Coldstream, who would appear not to be a supporter of capital punishment, is on the record as saying that he simply wanted to make a thought-provoking drama about the issue. If so, there are far better ways to do it than this.
It has to be said that The Execution of Gary Glitter was fiercely well-produced -- though there was a lapse of accuracy in having Glitter's solicitor doubling up as his barrister.
Kudos, too, to Hilton McRae, who caught Glitter's voice and mannerisms with uncanny accuracy.
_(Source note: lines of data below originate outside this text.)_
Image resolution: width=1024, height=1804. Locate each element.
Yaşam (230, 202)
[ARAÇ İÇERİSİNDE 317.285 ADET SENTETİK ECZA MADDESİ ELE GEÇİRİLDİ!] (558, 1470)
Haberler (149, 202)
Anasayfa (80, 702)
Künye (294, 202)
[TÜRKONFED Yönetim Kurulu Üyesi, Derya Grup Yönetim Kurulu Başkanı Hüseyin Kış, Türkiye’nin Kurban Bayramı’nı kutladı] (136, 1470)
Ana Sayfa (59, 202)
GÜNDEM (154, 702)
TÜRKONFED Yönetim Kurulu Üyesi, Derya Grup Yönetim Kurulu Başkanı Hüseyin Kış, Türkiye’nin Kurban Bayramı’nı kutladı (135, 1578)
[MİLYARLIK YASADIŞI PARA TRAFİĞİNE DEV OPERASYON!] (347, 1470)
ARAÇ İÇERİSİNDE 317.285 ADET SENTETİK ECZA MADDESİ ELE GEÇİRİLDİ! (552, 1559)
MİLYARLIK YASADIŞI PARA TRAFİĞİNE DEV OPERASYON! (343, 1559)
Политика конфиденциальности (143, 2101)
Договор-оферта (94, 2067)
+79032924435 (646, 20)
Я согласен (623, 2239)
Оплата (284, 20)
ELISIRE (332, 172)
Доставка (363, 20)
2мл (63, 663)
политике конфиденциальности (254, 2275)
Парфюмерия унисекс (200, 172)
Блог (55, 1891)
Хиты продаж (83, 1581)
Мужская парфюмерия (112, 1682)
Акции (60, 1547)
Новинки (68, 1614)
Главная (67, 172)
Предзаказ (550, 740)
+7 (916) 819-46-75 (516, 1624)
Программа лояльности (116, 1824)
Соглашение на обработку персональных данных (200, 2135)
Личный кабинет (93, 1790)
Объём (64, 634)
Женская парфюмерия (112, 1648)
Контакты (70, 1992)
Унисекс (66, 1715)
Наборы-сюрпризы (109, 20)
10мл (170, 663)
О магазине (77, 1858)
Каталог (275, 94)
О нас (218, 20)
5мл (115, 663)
If this had been a straightforward drama about the real Glitter case, he'd probably be in line for a Bafta nomination at the very least.
The mock interviews with talking heads, including right-wing former Sun columnist Garry Bushell -- whose past outpourings in print suggest he'd happily knot the noose if the death penalty really was reintroduced -- and the daft-as-a-brush Ann Widdecombe going on about how "paedophilia is rampant", also gave the programme a sheen of authenticity that would almost fool the casual viewer into thinking they were looking at a documentary.
However, Coldstream's efforts to make a fictional TV drama that looked like a facsimile of fact resulted in some queasy moments. In the alternative 'history' presented here, we were told the death penalty had been reintroduced because of the outcry following the murders of Holly Wells and Jessica Chapman by Ian Huntley in Soham in 2002.
No one has any sympathy for Gary Glitter (expect perhaps Glitter himself), and presumably he won't be suing Channel 4 or Rob Coldstream for portraying him the way they did. Yet there's something nauseating about casually using the heinous, real-life murders of two innocent children as a peg on which to hang a TV drama. Deplorable.